Inferring searcher intent is a central problem in information retrieval and web search: for effective ranking and result presentation, the search engine must know what the user is looking for. Yet, expressing a searcher information need currently relies on entering the ?right? search keywords, which can require multiple rounds of trial-and-error from the searcher. The goal of this project is to develop effective methods for a search engine to automatically infer searcher intent and information needs from the searcher interactions and behavior data. Specifically, the project addresses two main challenges of search intent inference: developing accurate and robust models of searcher intent and behavior, and exploiting these models to infer search intent for each individual user. This project significantly advances previous efforts on implicit feedback and search modeling, by considering a wide range of user interaction and contextual features, and by developing novel techniques for mining and exploiting these signals to improve web search and information access.

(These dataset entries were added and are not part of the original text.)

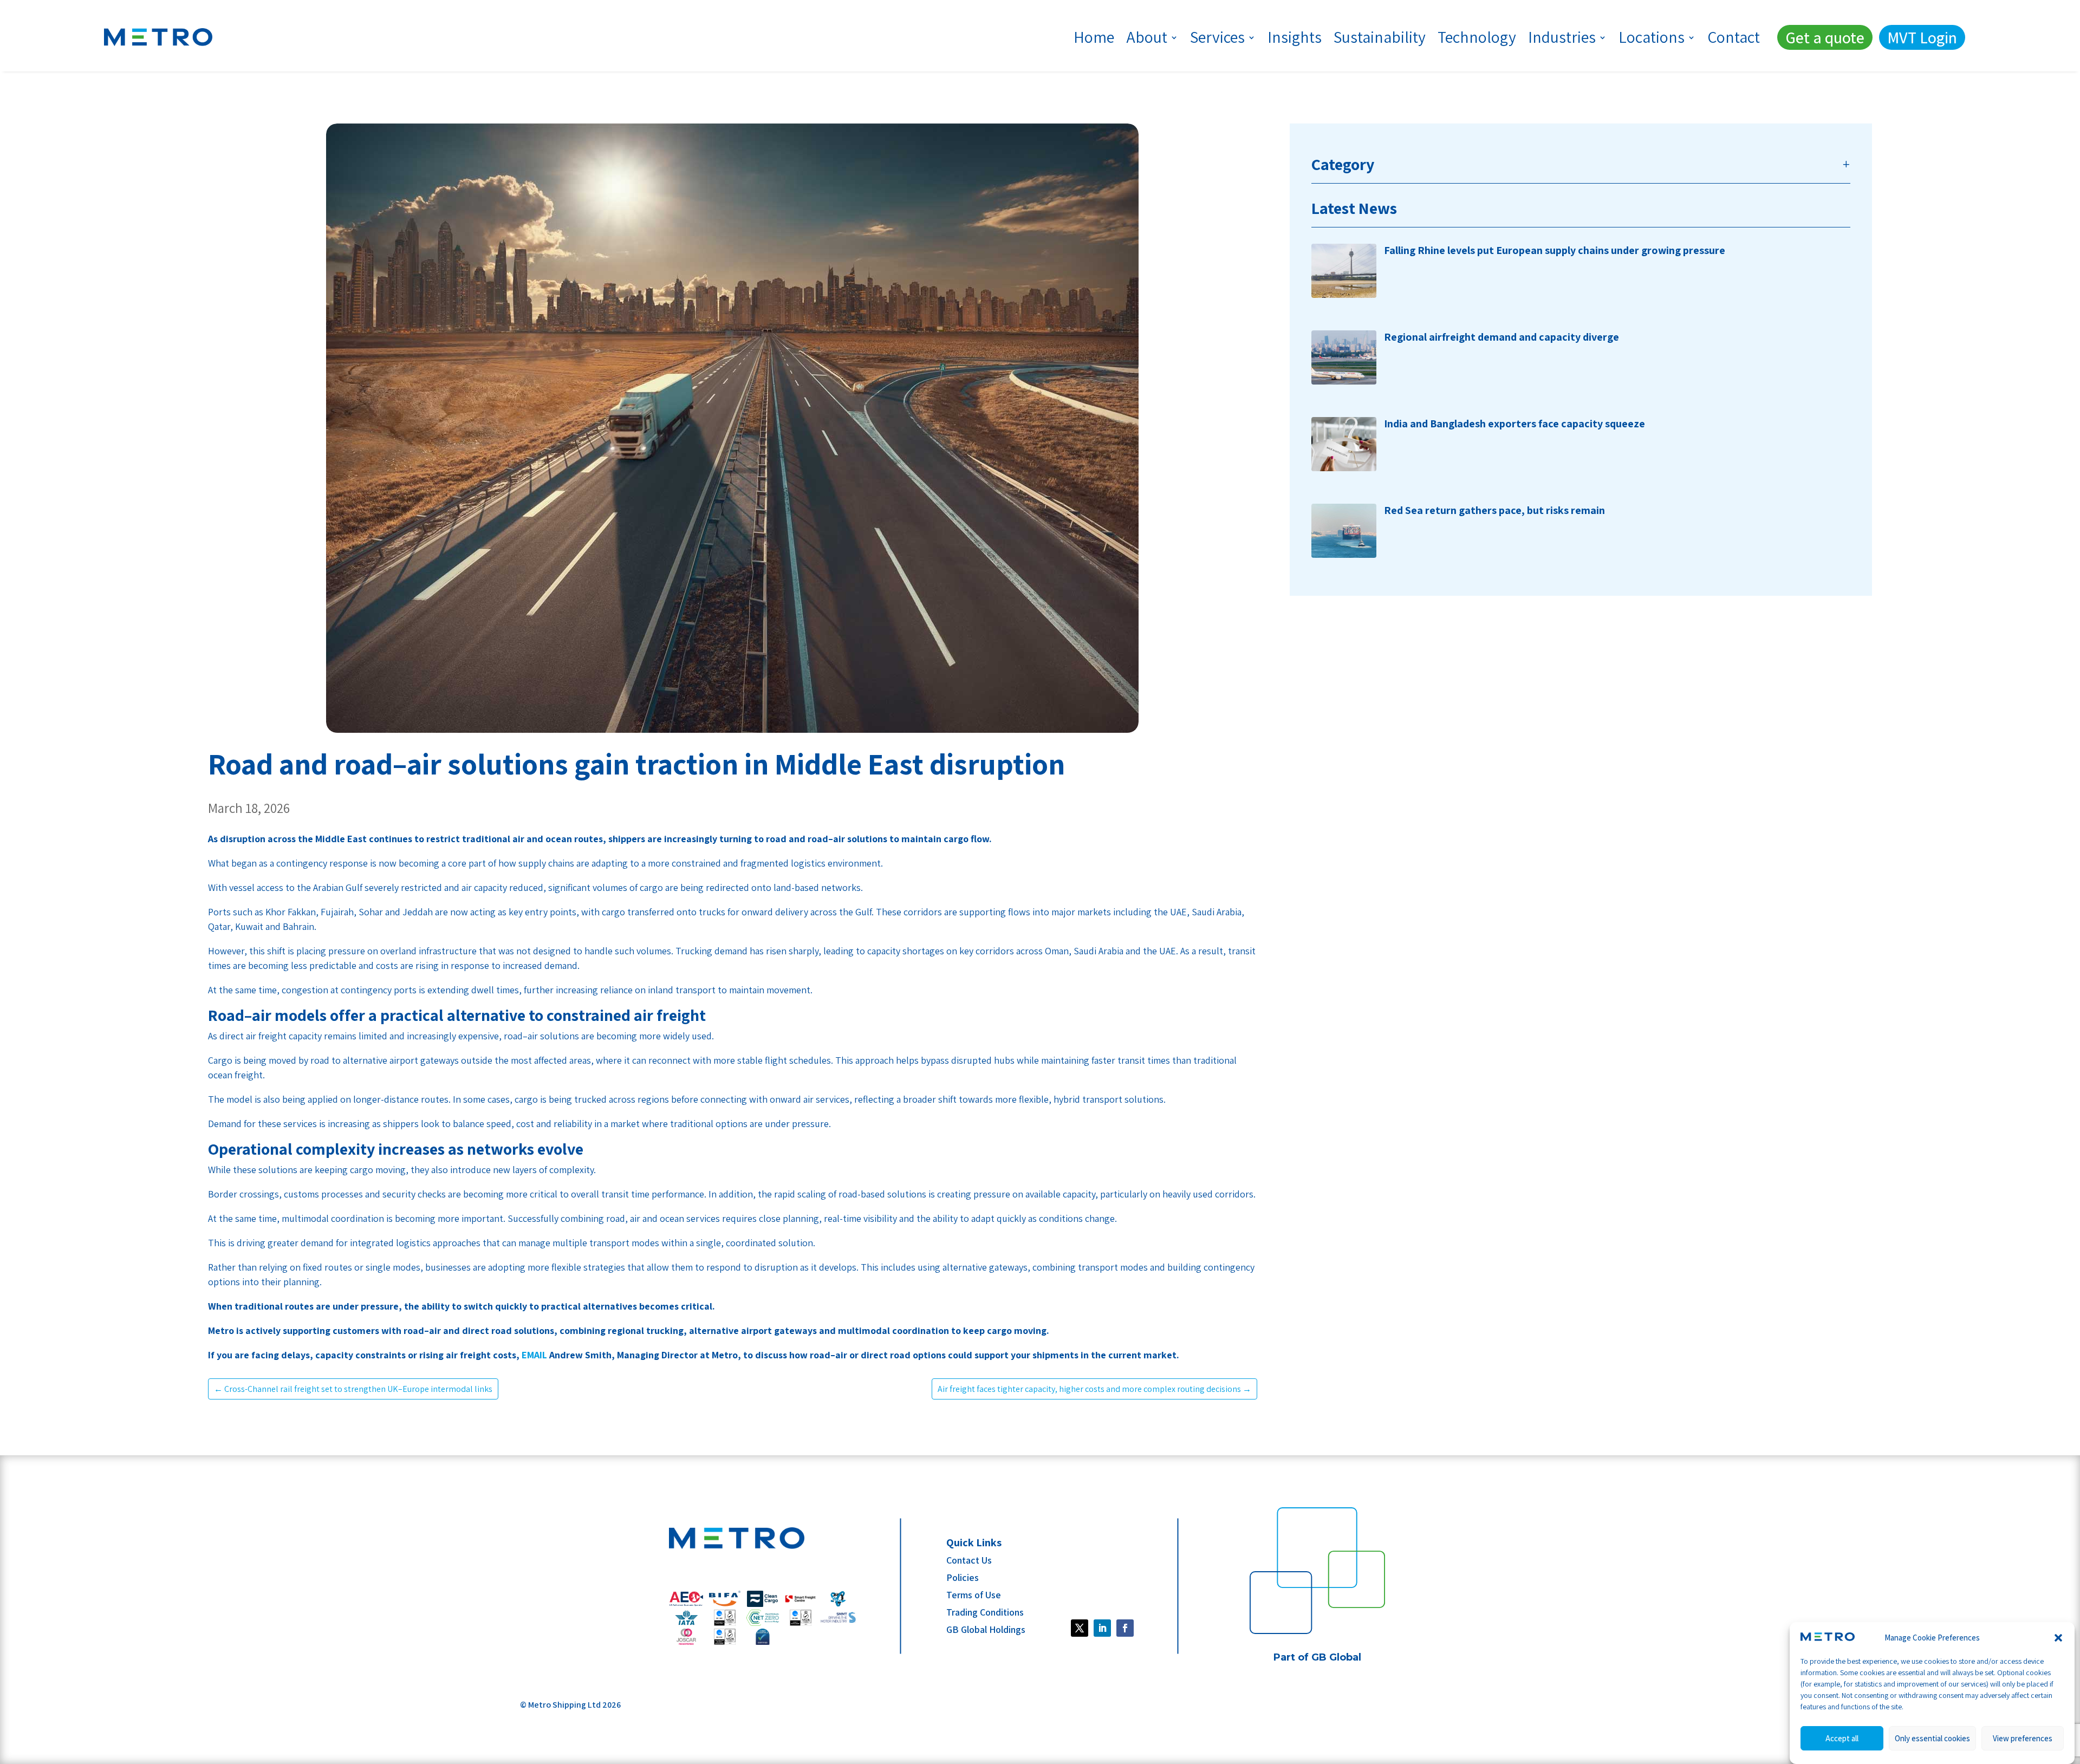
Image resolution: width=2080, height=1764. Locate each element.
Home (1094, 37)
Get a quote (1824, 37)
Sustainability (1380, 37)
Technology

To develop robust search intent and behavior models, the project uses machine learning and data mining techniques to model the connection between search actions and result page behavior and the searcher intent. The first stage of the project develops and evaluates these models in controlled lab environments, by combining eye tracking and search interface instrumentation data. The second stage of the project empirically validates the intent inference models through a large-scale collection of search behavior data using a variety of remote user studies with instrumented search interfaces. Finally, the project applies the resulting models and algorithms to improve performance on key information retrieval tasks including result ranking, automatic query expansion, and search result presentation.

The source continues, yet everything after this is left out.